Study: Combining CBD and CBG Cuts Effective CBD Seizure Dose in Half in Standard Epilepsy Model

New research published in Basic & Clinical Pharmacology & Toxicology by scientists at the University of Toronto found that the non-psychoactive cannabinoids cannabidiol (CBD) and cannabigerol (CBG) both suppress seizures on their own and, when combined, significantly reduce the amount of CBD needed to achieve seizure protection. Using the well-established maximal electroshock seizure (MES) model in mice—a standard screening tool for antiseizure drugs—researchers generated full dose–response and dose-toxicity curves for CBD alone, CBG alone, and a 1:1 combination of the two. The goal was to determine whether CBG could enhance CBD’s antiseizure effects without introducing the psychotoxic issues associated with tetrahydrocannabinol (THC), which has previously been shown to potentiate CBD but is unsuitable for clinical use due to its psychoactive effects.

Both cannabinoids demonstrated clear antiseizure activity when administered individually. The effective dose required to protect 50% of animals from seizures (ED50) was 133 mg/kg for CBD and 149 mg/kg for CBG—remarkably similar values. Toxicity did not appear until much higher doses, with CBD showing a TD50 (toxic dose for 50% of animals) of 560 mg/kg and CBG a TD50 of 544 mg/kg.
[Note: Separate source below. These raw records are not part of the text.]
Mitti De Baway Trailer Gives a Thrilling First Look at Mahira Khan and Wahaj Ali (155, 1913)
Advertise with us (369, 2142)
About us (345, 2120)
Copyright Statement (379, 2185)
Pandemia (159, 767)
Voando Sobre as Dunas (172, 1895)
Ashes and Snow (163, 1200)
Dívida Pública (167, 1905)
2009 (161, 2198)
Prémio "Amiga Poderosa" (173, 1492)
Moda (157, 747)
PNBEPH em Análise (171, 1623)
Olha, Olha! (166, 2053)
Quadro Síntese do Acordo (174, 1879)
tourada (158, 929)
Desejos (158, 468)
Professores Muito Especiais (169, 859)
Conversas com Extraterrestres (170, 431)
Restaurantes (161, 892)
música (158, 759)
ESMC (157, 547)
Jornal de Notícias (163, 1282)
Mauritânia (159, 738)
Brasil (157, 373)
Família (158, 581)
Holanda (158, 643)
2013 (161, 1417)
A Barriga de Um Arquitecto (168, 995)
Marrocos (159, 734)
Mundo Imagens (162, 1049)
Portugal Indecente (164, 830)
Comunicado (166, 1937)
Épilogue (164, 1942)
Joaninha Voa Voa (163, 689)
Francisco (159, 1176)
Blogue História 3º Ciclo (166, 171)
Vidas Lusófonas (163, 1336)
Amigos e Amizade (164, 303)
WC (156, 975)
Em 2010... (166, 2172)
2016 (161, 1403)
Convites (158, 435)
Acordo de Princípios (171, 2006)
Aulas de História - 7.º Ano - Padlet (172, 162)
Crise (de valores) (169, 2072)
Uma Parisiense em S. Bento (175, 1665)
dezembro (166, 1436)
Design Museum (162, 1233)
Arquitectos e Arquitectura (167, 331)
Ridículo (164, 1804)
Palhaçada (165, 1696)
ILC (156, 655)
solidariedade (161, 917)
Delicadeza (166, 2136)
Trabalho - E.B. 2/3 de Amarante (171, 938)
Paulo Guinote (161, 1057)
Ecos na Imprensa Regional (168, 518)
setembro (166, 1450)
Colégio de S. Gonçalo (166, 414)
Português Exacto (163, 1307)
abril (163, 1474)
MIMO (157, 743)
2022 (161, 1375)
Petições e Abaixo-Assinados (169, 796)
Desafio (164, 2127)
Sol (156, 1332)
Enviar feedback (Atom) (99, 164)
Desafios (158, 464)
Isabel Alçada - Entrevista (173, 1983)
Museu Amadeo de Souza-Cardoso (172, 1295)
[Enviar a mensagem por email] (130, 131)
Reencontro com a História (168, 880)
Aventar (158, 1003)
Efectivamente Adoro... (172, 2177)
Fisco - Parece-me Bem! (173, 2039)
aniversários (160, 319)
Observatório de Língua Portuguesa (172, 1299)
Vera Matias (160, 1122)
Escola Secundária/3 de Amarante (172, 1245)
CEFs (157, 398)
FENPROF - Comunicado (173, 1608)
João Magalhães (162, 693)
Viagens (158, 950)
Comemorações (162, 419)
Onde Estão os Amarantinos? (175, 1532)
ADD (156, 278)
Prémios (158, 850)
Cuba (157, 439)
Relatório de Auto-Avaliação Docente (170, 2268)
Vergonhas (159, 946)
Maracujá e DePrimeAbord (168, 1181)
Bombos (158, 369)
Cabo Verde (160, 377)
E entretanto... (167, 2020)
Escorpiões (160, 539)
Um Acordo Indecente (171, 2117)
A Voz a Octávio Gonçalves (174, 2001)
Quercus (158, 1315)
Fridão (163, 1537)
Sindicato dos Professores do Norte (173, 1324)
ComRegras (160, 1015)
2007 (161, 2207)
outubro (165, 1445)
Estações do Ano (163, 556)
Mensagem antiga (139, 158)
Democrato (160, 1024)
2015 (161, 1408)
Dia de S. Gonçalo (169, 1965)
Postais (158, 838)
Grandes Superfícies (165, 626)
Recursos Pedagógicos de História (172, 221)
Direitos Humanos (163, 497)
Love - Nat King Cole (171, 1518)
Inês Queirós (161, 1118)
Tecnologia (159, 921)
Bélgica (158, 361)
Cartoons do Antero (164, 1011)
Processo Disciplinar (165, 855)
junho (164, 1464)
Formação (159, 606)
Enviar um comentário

The key finding came when the two cannabinoids were combined. In a 1:1 ratio, the ED50 for CBD dropped from 133 mg/kg to just 60 mg/kg—a reduction of more than 50%. In other words, much lower doses of CBD were required to achieve the same level of seizure protection when CBG was present.

At the same time, toxicity thresholds also shifted. The TD50 for CBD in the combination fell to 320 mg/kg, about 40% lower than CBD alone. Despite this, the overall therapeutic index—the balance between effective and toxic doses—actually improved when the two were combined, suggesting a more favorable efficacy-to-toxicity profile.

Isobologram analysis indicated that the interaction between CBD and CBG was likely additive rather than synergistic. This means the two compounds appear to work through similar mechanisms that compound each other’s effects, rather than producing a supra-additive effect seen in some CBD-THC studies. Researchers point to shared actions on voltage-gated sodium channels, TRPV1 receptors, and PPARγ pathways as plausible explanations for the overlapping antiseizure activity.

Importantly, when sub-effective doses of each drug were given together, seizure protection increased dramatically without observable toxicity at those levels. Doses of CBD and CBG that produced little protection individually became highly effective in combination.

The study also highlights a critical gap in cannabinoid research: this is the first time detailed dose–response and toxicity data have been published for CBG in a seizure model, and the first to examine its interaction with CBD in this context.

While the work was conducted in mice, the findings have meaningful clinical implications. CBD is already approved for certain severe forms of epilepsy, but its effectiveness is often limited by the high doses required and associated side effects such as sedation and liver enzyme elevation. A strategy that cuts the required CBD dose in half could improve tolerability for patients.

Researchers caution that additional studies are needed, particularly in other seizure models and with pharmacokinetic measurements, to determine how these findings translate to humans. However, the data suggest that CBG could serve as a practical, non-psychoactive adjunct to CBD therapy, potentially improving outcomes for patients whose seizures are not fully controlled with CBD alone.